Pulmonary Hypertension (PH) is a pathophysiologic condition characterized by elevated pressure in the pulmonary arteries. Pulmonary arterial hypertension (WHO Group I PH; PAH) is a particularly severe form of PH frequently associated with right heart failure and premature death. There is no cure, and treatments only target the symptoms. Approximately 50% of PAH patients die within 5 years of diagnosis. There is therefore a compelling, unmet need for new therapeutic strategies. Pulmonary vascular remodeling is the defining pathological feature of PAH. It leads to occlusion of distal pulmonary arterioles, with accompanying increase in pulmonary vascular resistance. Vascular remodeling is promoted by the survival and proliferation of pulmonary arterial vascular cells under conditions of oxidative stress and in the presence of DNA damage. Here we provide evidence that the Eyes Absent protein (EYA3) promotes survival of DNA damaged cells facing a survival-versus-apoptosis decision. EYA3 is a druggable and mechanistically unique protein tyrosine phosphatase (PTP) present at elevated levels in pulmonary arterial smooth muscle cells isolated from PAH patients. In proof of principle studies, we show that transgenic mice harboring an inactivating mutation in the EYA3 PTP domain are significantly protected from vascular remodeling in a chronic hypoxia model, and that inhibitors of EYA3 PTP activity reverse vascular remodeling in a rat model of experimental angio-obliterative PH. The overall goal of this project is to establish the EYA3-PTP as a disease-modifying target whose function in the pathophysiology of PAH can be targeted by available inhibitors. This will be a critical milestone in pre-clinical drug target validation and will be achieved through the use of genetic and pharmacological approaches in the following two Specific Aims:
Aim I : To elucidate the molecular mechanism(s) through which EYA3 promotes the pathogenesis of PAH we will use a murine chronic hypoxia model. Hemodynamic and histopathological analyses upon cell-type specifc EYA3 deletion will be conducted to identify the cell-autuonomous roles of EYA3 in vascular remodeling. Single-cell transcriptomics and phospho-protein analyses will be used to delineate the molecular mechanims contributing to vascular remodeling.
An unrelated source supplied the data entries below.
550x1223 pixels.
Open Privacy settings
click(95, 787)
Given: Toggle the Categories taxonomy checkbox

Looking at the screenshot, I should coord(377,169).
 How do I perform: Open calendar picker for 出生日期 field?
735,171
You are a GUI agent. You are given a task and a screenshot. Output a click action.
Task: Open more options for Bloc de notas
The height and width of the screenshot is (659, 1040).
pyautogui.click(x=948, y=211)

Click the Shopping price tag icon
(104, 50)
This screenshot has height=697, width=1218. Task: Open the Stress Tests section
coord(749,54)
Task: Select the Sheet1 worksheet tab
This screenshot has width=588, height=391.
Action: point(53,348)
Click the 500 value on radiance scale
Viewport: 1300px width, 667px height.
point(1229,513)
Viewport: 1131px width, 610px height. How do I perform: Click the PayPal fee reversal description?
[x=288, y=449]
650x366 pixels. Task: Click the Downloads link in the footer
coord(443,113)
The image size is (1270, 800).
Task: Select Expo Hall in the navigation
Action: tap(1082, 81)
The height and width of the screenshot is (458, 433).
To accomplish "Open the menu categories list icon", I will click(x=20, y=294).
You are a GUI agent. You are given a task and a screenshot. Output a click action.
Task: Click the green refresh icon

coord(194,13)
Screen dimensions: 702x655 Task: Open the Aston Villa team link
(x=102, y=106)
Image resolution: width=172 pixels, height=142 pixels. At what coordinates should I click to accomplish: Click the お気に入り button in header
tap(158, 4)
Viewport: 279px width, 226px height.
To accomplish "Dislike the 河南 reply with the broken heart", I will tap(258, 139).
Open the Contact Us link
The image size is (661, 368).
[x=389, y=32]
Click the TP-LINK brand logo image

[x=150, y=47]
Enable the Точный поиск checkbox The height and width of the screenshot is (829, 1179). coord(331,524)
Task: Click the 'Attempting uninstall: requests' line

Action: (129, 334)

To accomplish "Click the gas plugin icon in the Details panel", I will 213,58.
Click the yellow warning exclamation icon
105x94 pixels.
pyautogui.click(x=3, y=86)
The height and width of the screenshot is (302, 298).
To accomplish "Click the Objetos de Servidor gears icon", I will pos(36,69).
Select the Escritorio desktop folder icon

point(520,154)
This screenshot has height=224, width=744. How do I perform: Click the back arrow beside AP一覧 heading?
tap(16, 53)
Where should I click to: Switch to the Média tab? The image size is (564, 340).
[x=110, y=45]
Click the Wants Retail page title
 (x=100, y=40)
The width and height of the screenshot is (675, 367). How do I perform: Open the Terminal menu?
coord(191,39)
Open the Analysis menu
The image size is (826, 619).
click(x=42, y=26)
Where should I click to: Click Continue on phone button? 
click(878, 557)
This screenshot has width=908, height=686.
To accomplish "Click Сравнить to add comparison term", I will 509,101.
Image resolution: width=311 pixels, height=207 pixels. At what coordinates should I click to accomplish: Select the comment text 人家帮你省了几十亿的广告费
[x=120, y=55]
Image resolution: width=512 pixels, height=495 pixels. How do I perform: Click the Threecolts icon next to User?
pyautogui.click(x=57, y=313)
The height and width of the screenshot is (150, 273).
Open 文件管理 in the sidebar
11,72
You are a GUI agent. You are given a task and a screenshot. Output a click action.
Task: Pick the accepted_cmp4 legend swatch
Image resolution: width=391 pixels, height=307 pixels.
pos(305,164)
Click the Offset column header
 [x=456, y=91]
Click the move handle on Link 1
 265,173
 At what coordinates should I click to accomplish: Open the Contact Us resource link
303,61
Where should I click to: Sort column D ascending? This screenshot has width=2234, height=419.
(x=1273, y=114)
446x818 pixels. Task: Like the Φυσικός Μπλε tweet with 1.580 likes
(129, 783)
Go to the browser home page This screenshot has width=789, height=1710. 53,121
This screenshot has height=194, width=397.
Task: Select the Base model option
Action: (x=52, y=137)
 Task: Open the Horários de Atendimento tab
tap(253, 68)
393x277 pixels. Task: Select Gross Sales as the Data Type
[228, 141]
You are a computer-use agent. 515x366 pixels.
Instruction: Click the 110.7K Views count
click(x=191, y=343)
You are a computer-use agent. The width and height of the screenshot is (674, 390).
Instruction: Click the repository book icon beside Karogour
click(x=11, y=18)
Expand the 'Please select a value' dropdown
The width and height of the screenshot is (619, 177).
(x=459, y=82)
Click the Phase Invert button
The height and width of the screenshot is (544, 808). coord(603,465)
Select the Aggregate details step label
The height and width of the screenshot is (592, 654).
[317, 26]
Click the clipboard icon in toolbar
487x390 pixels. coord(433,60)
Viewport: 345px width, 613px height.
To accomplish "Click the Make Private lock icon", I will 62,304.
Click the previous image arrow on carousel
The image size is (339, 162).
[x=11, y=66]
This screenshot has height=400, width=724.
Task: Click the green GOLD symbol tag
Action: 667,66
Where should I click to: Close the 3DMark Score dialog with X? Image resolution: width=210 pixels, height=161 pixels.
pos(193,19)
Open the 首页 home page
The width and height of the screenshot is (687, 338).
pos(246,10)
Aim II : To establish the effectiveness of EYA3-PTP inhibitors in reversing established vascular remodeling we will use a rat model of angio-obliterative PAH and evaluate the most safe and effective modes of EYA3-targeted pharmacological intervention. The overall impact of this proposal is that it will define a targetable signaling mechanism that contributes to the characteristic pulmonary vascular pathobiology in PAH, demonstrate that EYA3-PTP inhibitors are viable lead compounds for the development of PAH therapeutics, and provide insights into a previously unexplored molecular mechanism contributing to PAH pathology.
Pulmonary Arterial Hypertension is a life-threatening condition with no cure. 50% of patients die within 5 years of diagnosis. Current treatments largely target the symptoms and not the fundamental pathology of the disease. For this reason, there is a great need for new treatment strategies. This project investigates a molecular pathway that contributes to the survival and proliferation of smooth muscle cells in the lungs of Pulmonary Arterial Hypertension patients, leading to occlusion of arterioles, and ultimately contributing to heart failure. We have shown that inhibition of an unusual enzyme, EYA3, has both protective and therapeutic effects in an animal model of Pulmonary Arterial Hypertension. The broad goal of this project is to establish the mechanisms by which EYA3 contributes to the development of Pulmonary Arterial Hypertension and to test newly developed inhibitors of EYA3 for their effectiveness in reversing Pulmonary Arterial Hypertension.